---- Texte source

Cinéma Français, mon amour !

Article rédigé pour Baz’art
Magazine culturel de Paris 1
N°2

Baz'ArtLe « made in France » serait-il seulement viable dans le domaine de la culture ? Il faut dire que le rayonnement de la France repose bien plus sur sa culture que sur son économie. Les cinéastes français, sélectionnés dans tous les festivals majeurs, font resplendir le savoir-faire français et la langue de Molière à travers le monde. Une vitalité qui passe autant par le nombre croissant des festivals consacrés au cinéma français à travers le monde que par le record de nominations (36) à l’Oscar du meilleur film étranger. Un cinéma aimé partout, sauf en France. Paradoxe du spectateur français qui se tourne plus vers les œuvres américaines que françaises sauf pour amener des succès programmés à des divertissements familiaux. Il est vrai qu’on pourrait dire que le cinéma français est bavard, lent ou sentimental. Mais le cinéma français est un art qui dépasse la question du divertissement. L’année 2013 est parfaite pour déclarer son amour à notre cinéma unanimement salué par une Palme d’Or à Cannes avec La Vie d’Adèle d’Abdellatif Kechiche offerte par les mains du roi d’Hollywood, Steven Spielberg.

--------
---- Données

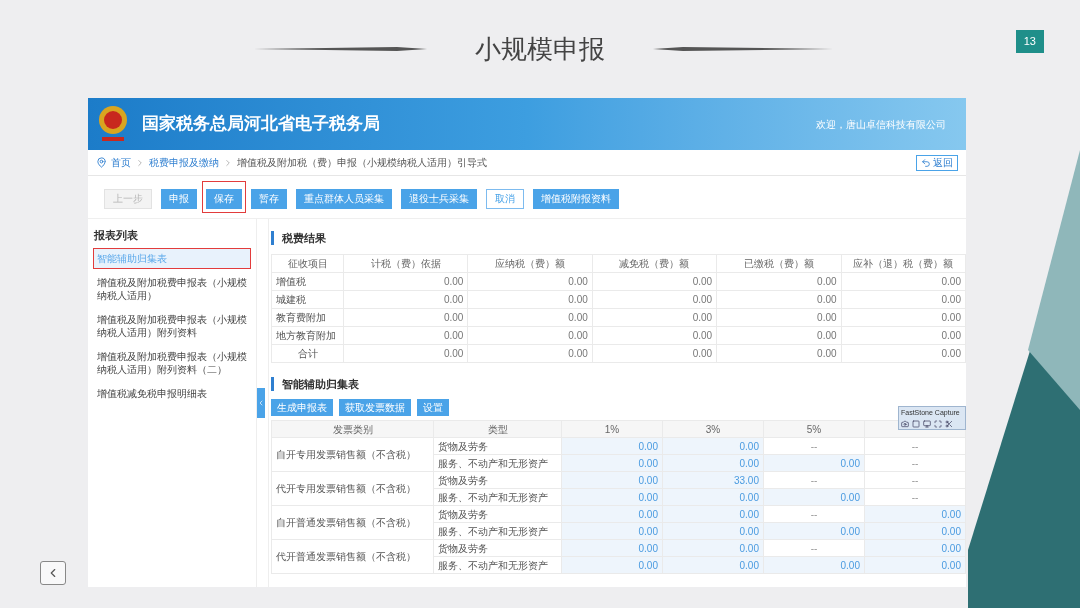 This screenshot has width=1080, height=608. I want to click on table-cell: 增值税, so click(308, 281).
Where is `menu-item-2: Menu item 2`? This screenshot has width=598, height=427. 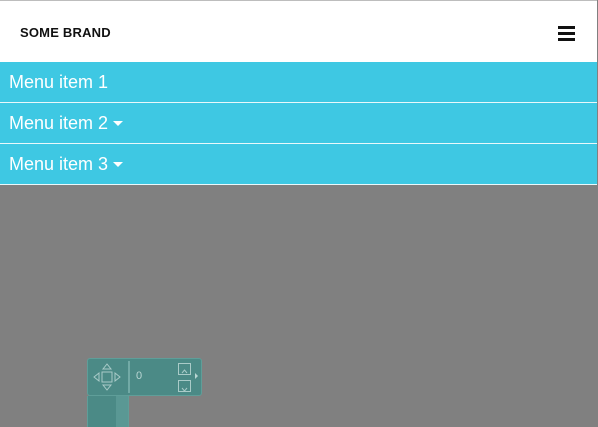 menu-item-2: Menu item 2 is located at coordinates (298, 124).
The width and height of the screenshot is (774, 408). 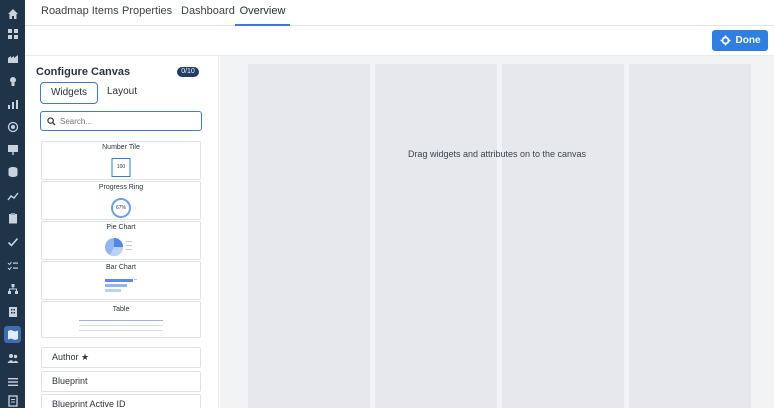 What do you see at coordinates (12, 104) in the screenshot?
I see `bar-chart-icon` at bounding box center [12, 104].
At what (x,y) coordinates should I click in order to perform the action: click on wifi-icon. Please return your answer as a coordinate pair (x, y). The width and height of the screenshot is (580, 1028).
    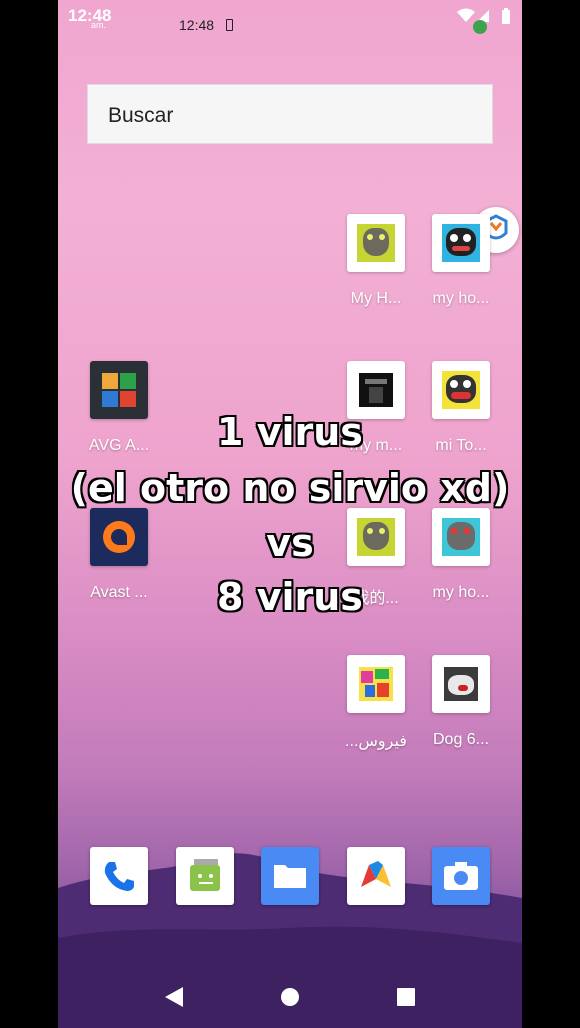
    Looking at the image, I should click on (466, 15).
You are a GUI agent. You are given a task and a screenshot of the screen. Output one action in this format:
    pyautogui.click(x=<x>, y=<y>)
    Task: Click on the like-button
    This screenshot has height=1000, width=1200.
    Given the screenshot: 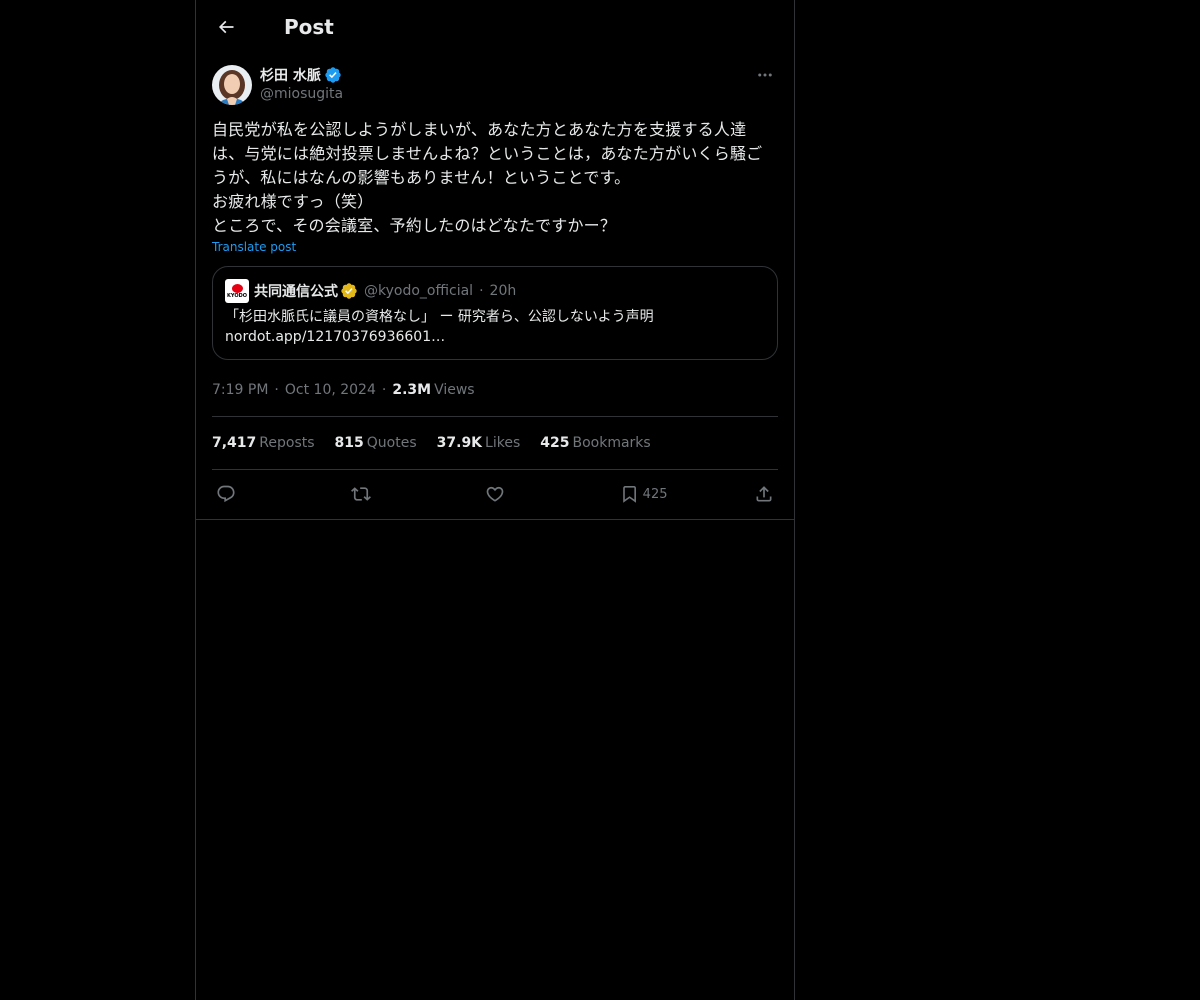 What is the action you would take?
    pyautogui.click(x=509, y=494)
    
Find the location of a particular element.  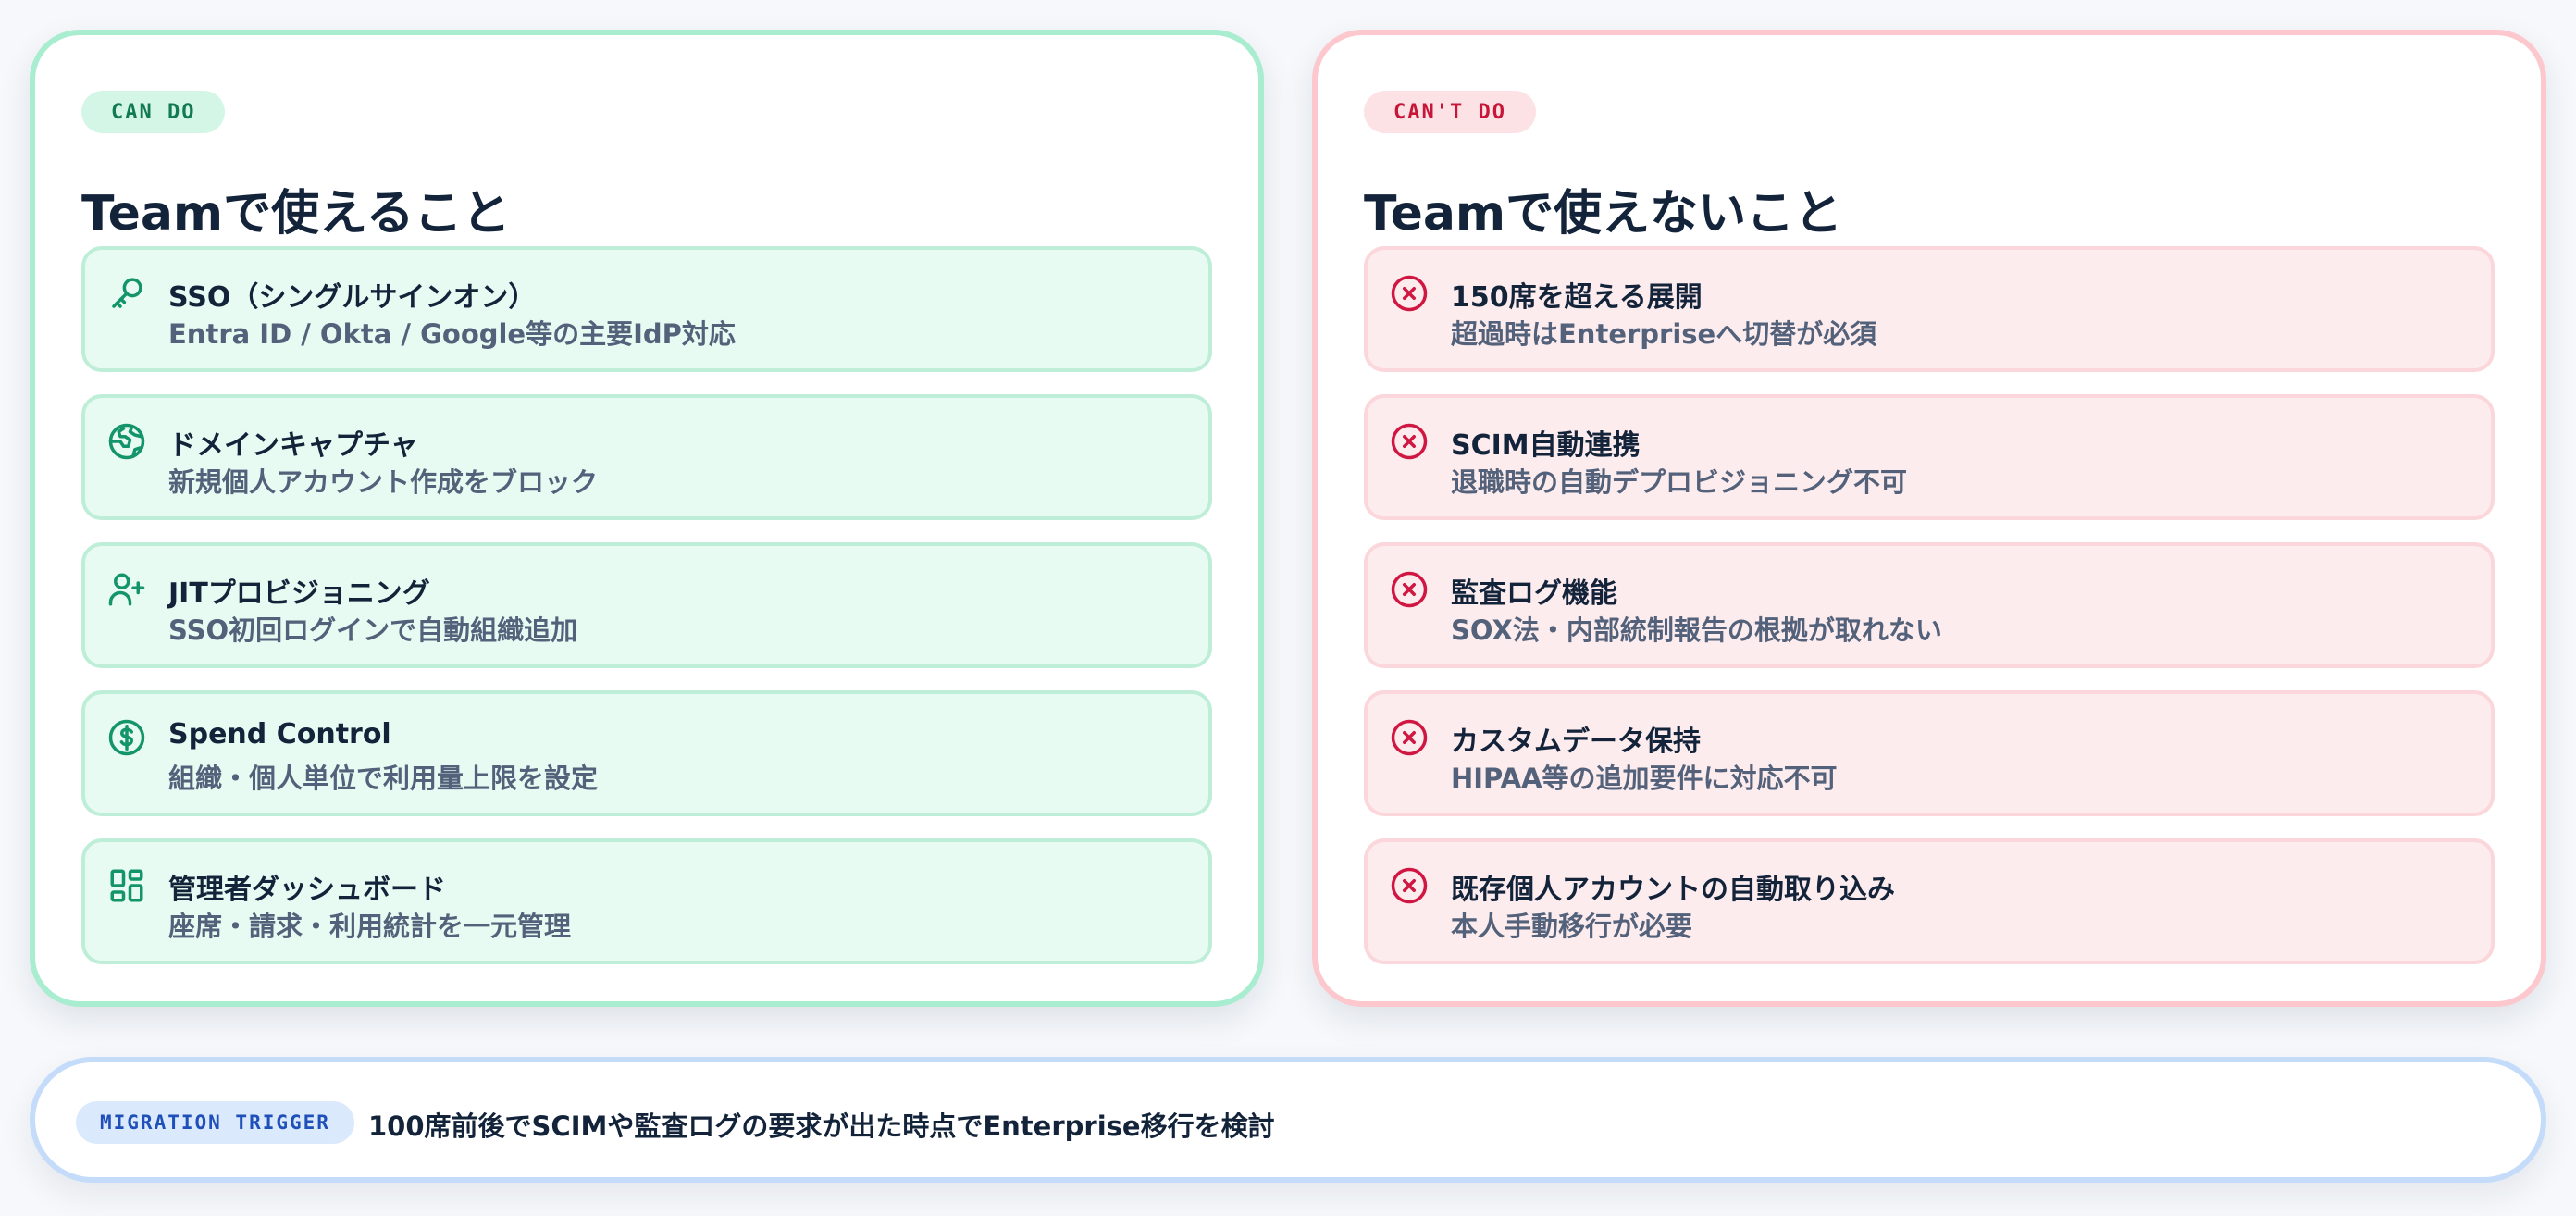

can-item-spend-control: Spend Control 組織・個人単位で利用量上限を設定 is located at coordinates (646, 753).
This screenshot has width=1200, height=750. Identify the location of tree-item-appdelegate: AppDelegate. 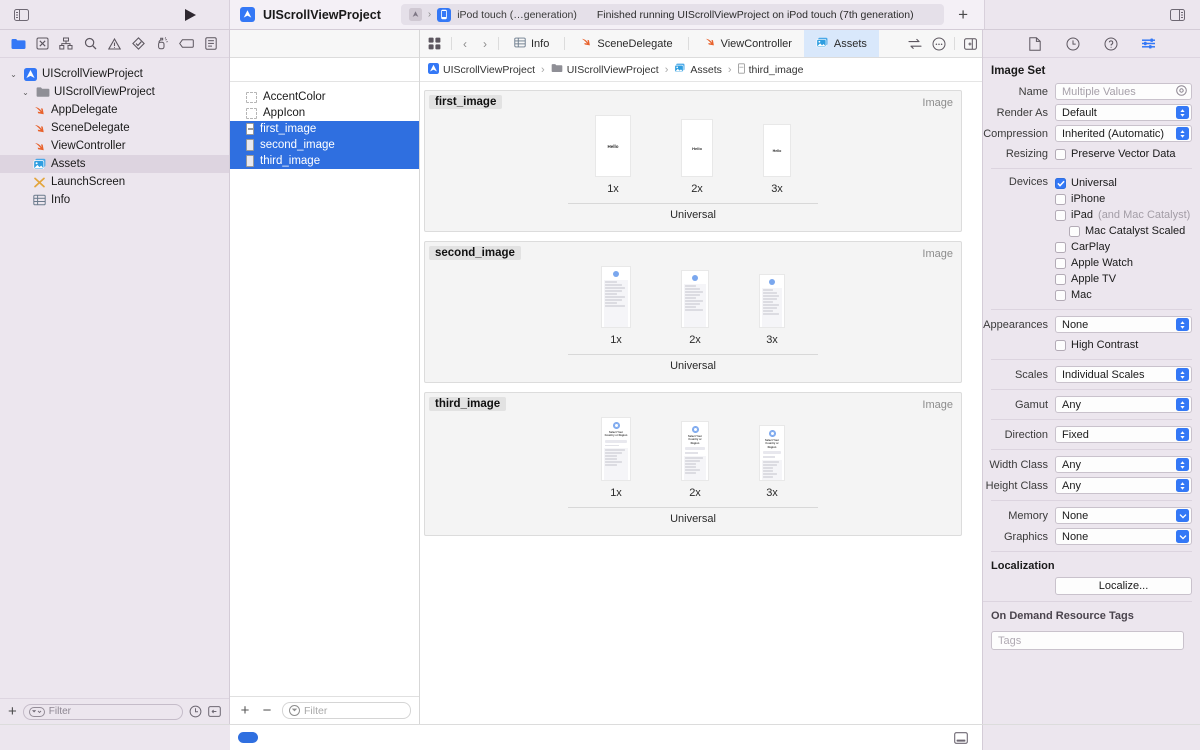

--------

▶ _Consigne 1_:
Traduisez en anglais cette phrase de l'article sur le cinéma français : « Un cinéma aimé partout, sauf en France. »
▶ _Consigne 2_:
Dans les entrées, reprenez le passage allant de la ligne qui contient « Find the location of a particular element. » jusqu'à la fin des entrées en remplaçant « location » par « position », sans rien modifier d'autre. Omettez les images.

▶ _Réponse 1_:
A cinema loved everywhere, except in France.

▶ _Réponse 2_:
Find the position of a particular element.  

can-item-spend-control: Spend Control 組織・個人単位で利用量上限を設定 is located at coordinates (646, 753).
This screenshot has width=1200, height=750. Identify the position of tree-item-appdelegate: AppDelegate. 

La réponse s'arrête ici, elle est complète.